MCU gets all audios, decodes them, the loudest audios are mixed and decoded and then sent as an audio stream. it is a very heavy operation on compute. This cant be done for video obviously because its 10x more compute intensive. How will you even mix video btw?

Best architecture:

Audio of MCU
SFU for video

How does SFU know which version of video to forward?

Bandwidth feedback, the client requesting for the video stream every few seconds sends its bandwidth and then SFU decides what to send
The other times the end client sends what video they want based on for eg if their google meet layout is the everybody smallest video then you recieve the smallest quality vid
Hence, when you pin the person, for a second bad quality and then you suddenly see good quality

Why cant i use any of this for livestreaming on YT/Twitch?

It is because even thought theoretically there’s just one producer who produces video to the SFU and the rest are consumers, even then a distributed system with SFUs would find it very hard to handle a 30k live viewers, etc.
This is why live streaming doesnt typicaslly use WebRTC.

WebRTC other than load reasons also isnt best for YT/hotstar live streaming, because it uses UDP, which means that a continuous stream of high quality is impossible, and jitteriness would exist very heavily.

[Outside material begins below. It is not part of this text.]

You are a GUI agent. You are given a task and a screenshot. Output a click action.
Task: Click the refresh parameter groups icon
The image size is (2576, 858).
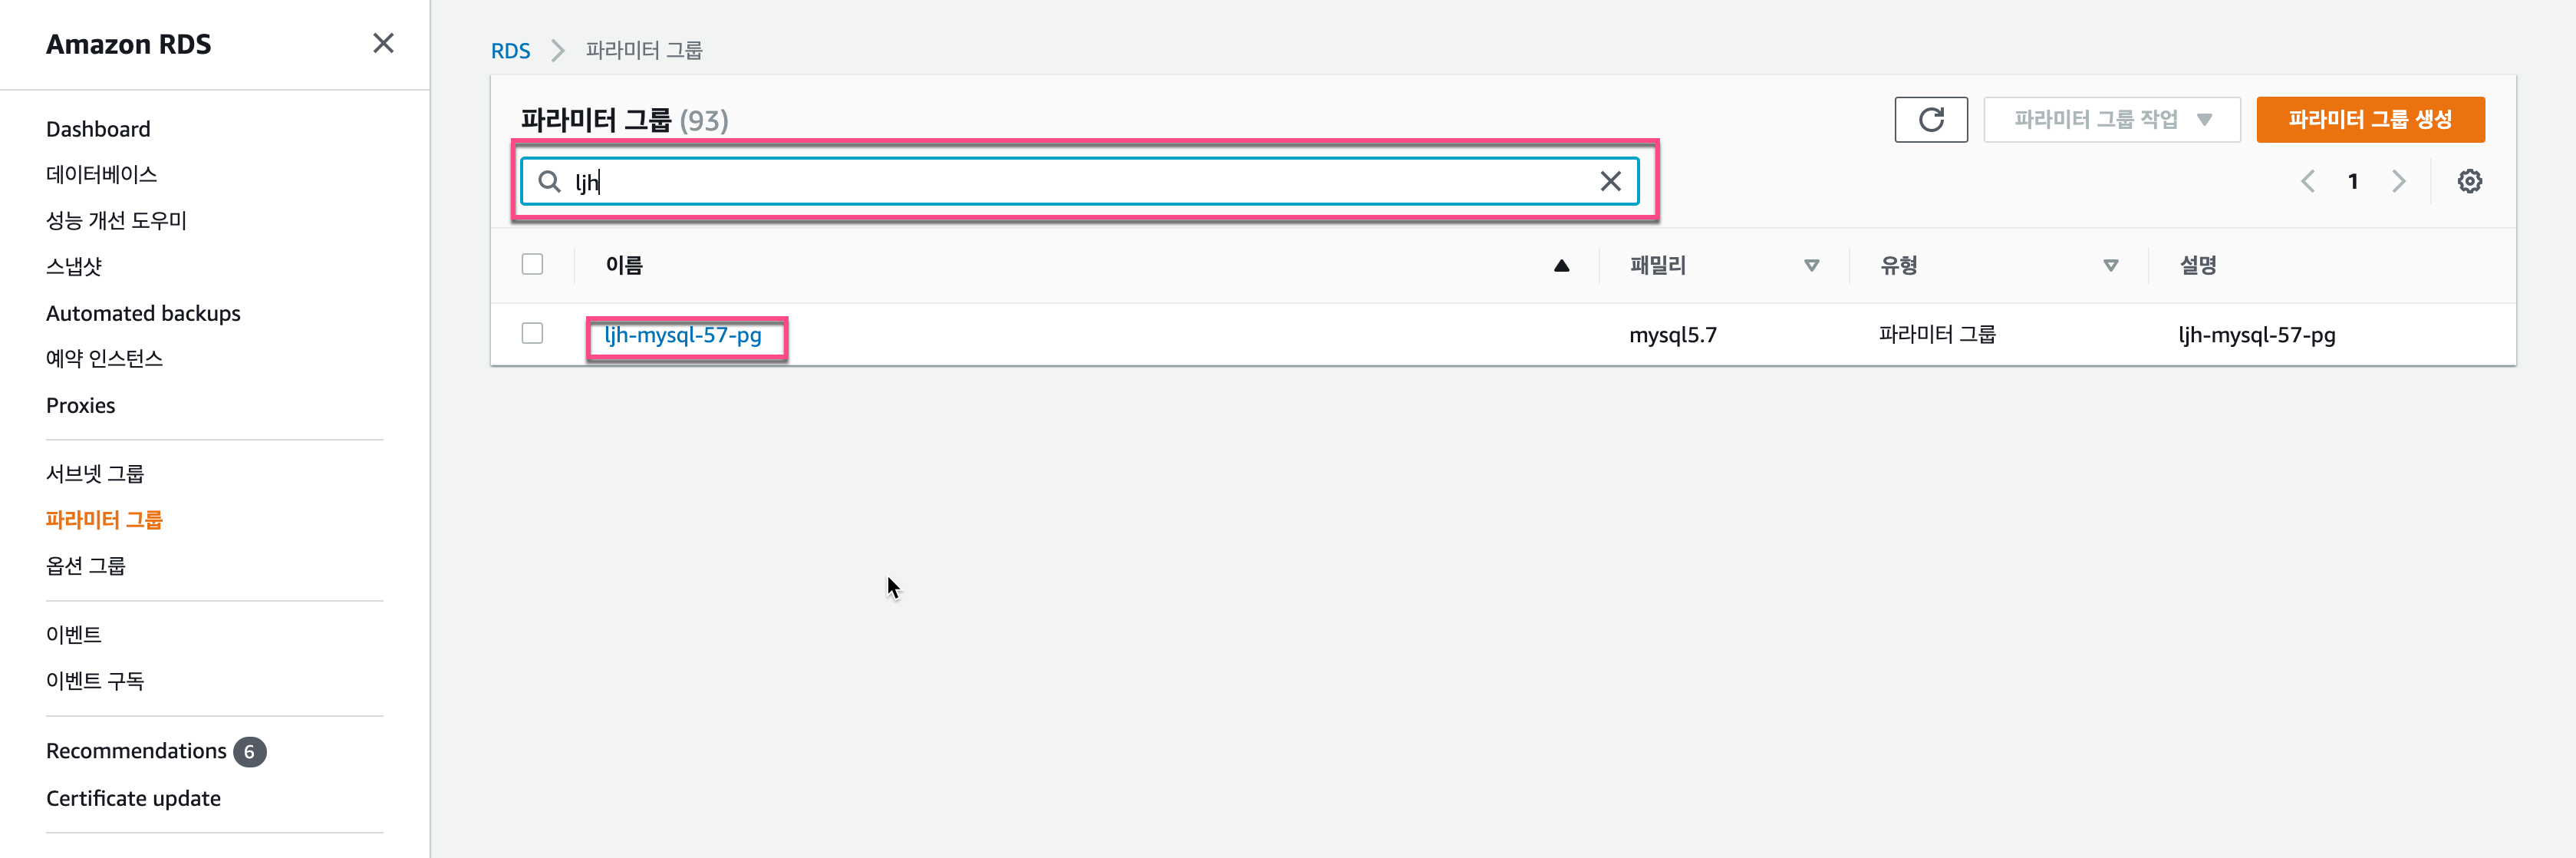tap(1930, 120)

Youtube’s architecture: user inputs video in RTMP to a RTMP server, which transcodes the video and uploads chunks and m3u8 files to S3, which are then request from CDNs. If they arent present there, they’re taken from S3 and cached into the CDN.

Youtube's Architecture:

The livestream begins with a video source, which is often a camera or a software encoder running on a computer. This source generates a continuous stream of video and audio data.
The video and audio data from the source are then encoded and sent to YouTube's servers using RTMP. RTMP is the protocol which has certain encoded data format transmission, which is what the encoding takes place for here. The RTMP server is responsible for receiving this stream and forwarding it to the appropriate components for further processing.
Transcoding: Once the RTMP stream reaches YouTube's servers, it undergoes transcoding. Transcoding involves converting the incoming video stream into multiple formats and bitrates to accommodate viewers with different internet speeds and devices. This ensures a seamless viewing experience for a diverse audience.
Chunking: The transcoded video stream is divided into small chunks. This process is done to facilitate adaptive bitrate streaming, where the viewer's device can dynamically switch between different quality levels based on the available network conditions.
Storage: The chunks are then stored in object storage (like Google Cloud Storage or similar infrastructure). This storage allows for efficient retrieval and delivery of video content.
CDN Distribution: CDNs are used to distribute the video chunks to viewers worldwide. CDNs consist of servers strategically located in various locations to reduce latency and improve streaming performance. Viewers connect to nearby CDN servers to retrieve video chunks.
Viewer's Device: The viewer's device receives the video chunks from the CDN and plays them in sequence, creating a continuous livestream.